When they arrived in Tetuán Nat drove straight to the district of Bab Ceuta. They got out of the car and looked out over a Muslim cemetery to the old Jewish quarter beyond.

‘It's absolutely beautiful,' Sabrina said.

‘Yes it is, and this is just the time of day to see this part of town. Look at it, soak up the beauty, and try to make yourself remember that, for the likes of us, it's seething with danger. Never let the loveliness of the place lull you.'

If Philpott ever resigned, Sabrina thought, they could do worse than move Nat Takahashi into the job. He had the technique for labouring a point, he could be something of an old woman, and he knew how to drill a warning into a person's skull.
Sabrina wondered if he really believed she could look after herself. Few men did, it seemed.

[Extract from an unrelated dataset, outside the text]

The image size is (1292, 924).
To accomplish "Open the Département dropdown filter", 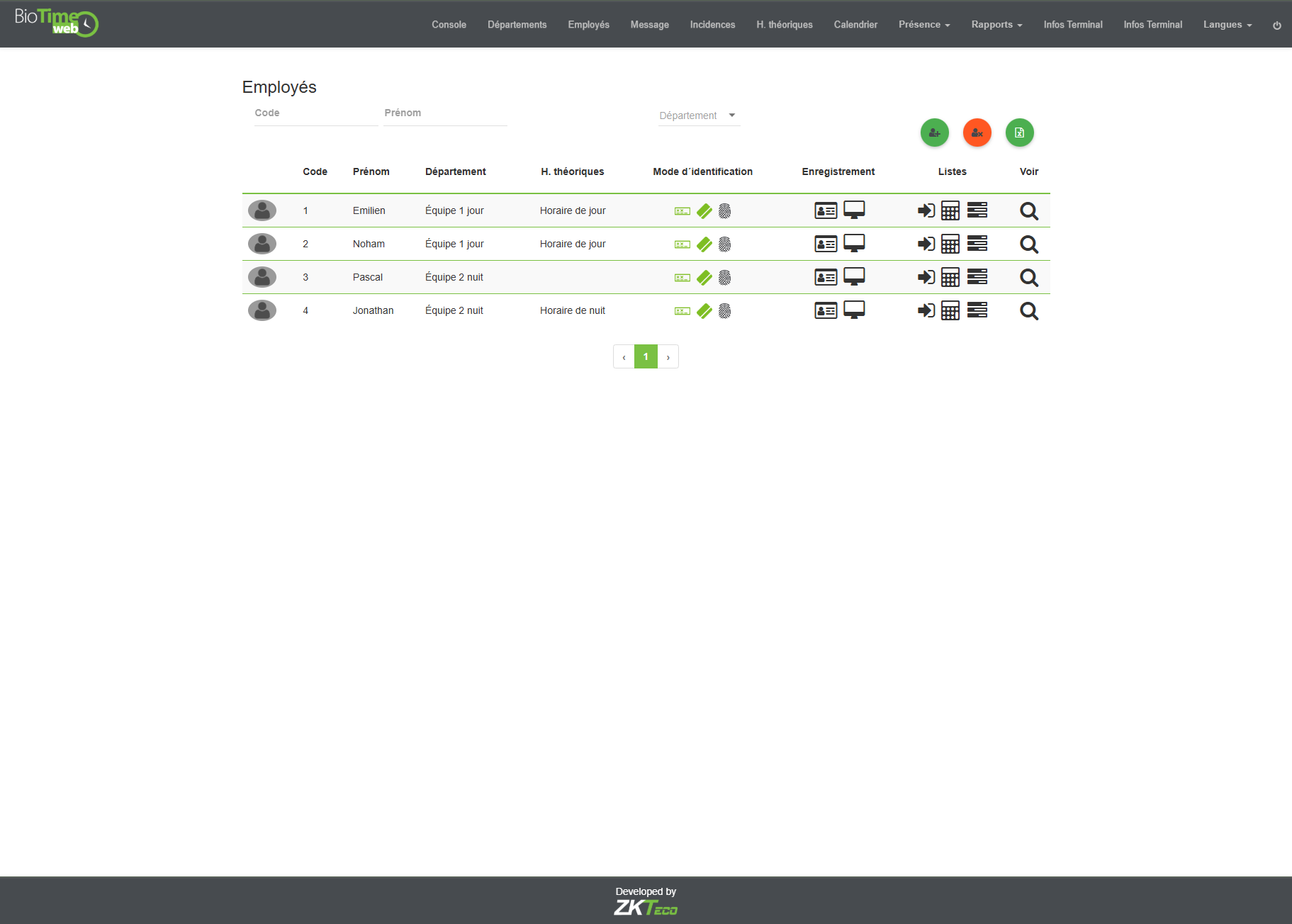I will (698, 116).
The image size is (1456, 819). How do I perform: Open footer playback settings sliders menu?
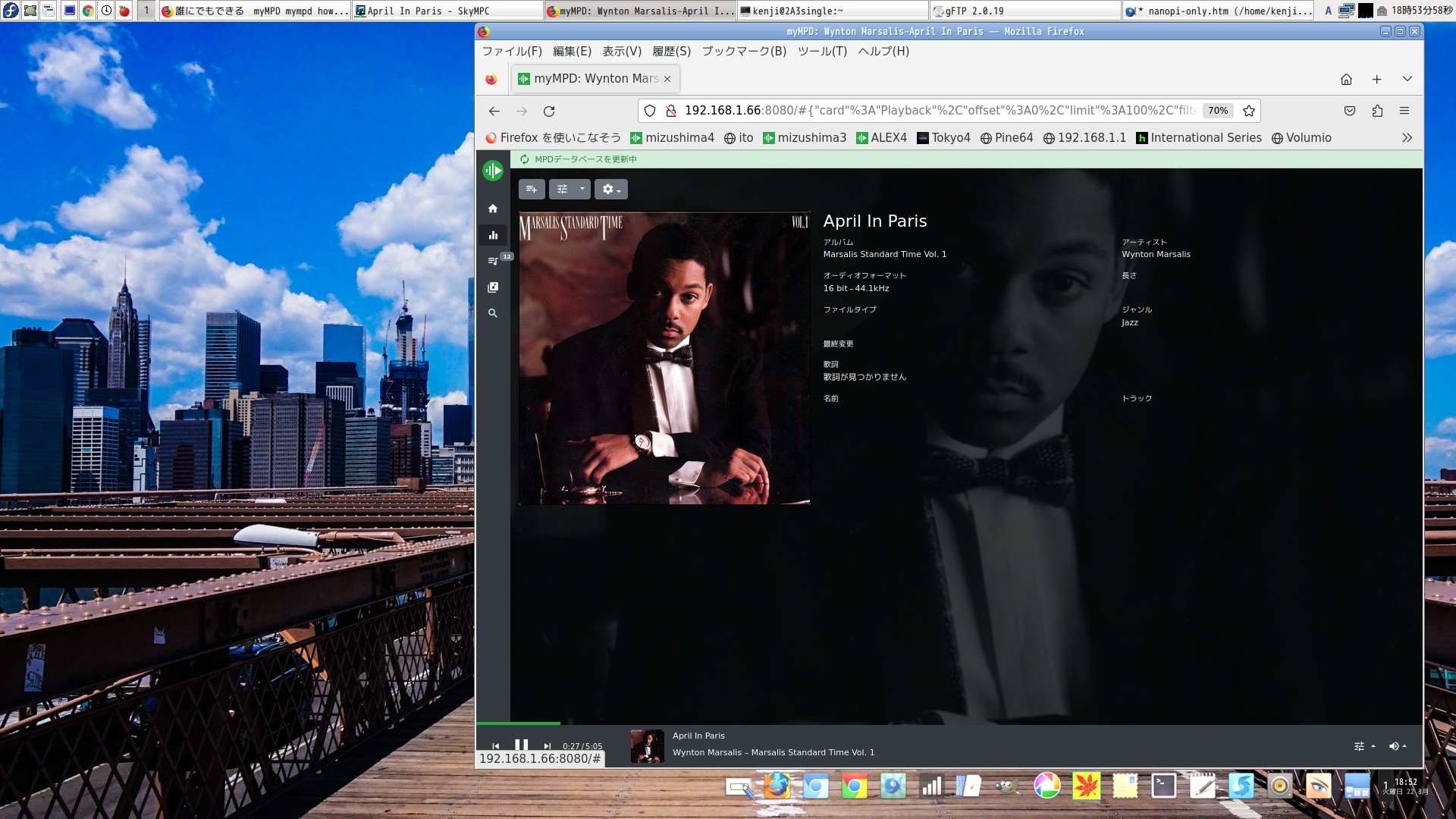click(1363, 746)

‘Where are you staying?' Nat said.

‘A place called the National. It's got one star. Do you know it?'

‘Sure. It's over that way.' He swung his arm to the left. ‘On the Rue Mohammed Ben Larbi Torres. It's an old hotel, it's quiet and it has a really peaceful internal courtyard.'

‘And is it a safe place?'

‘I'd say so. But try not to assume anywhere is safe.' He touched her arm. ‘Come on, I'll drive you to the hotel.'

12

‘This news has made me sad, Viktor.'

The big American underlined his sorrow by putting a hand to his fat chest, close to the region of his heart. With his other hand he pushed back his grey Stetson. He let out a long sigh.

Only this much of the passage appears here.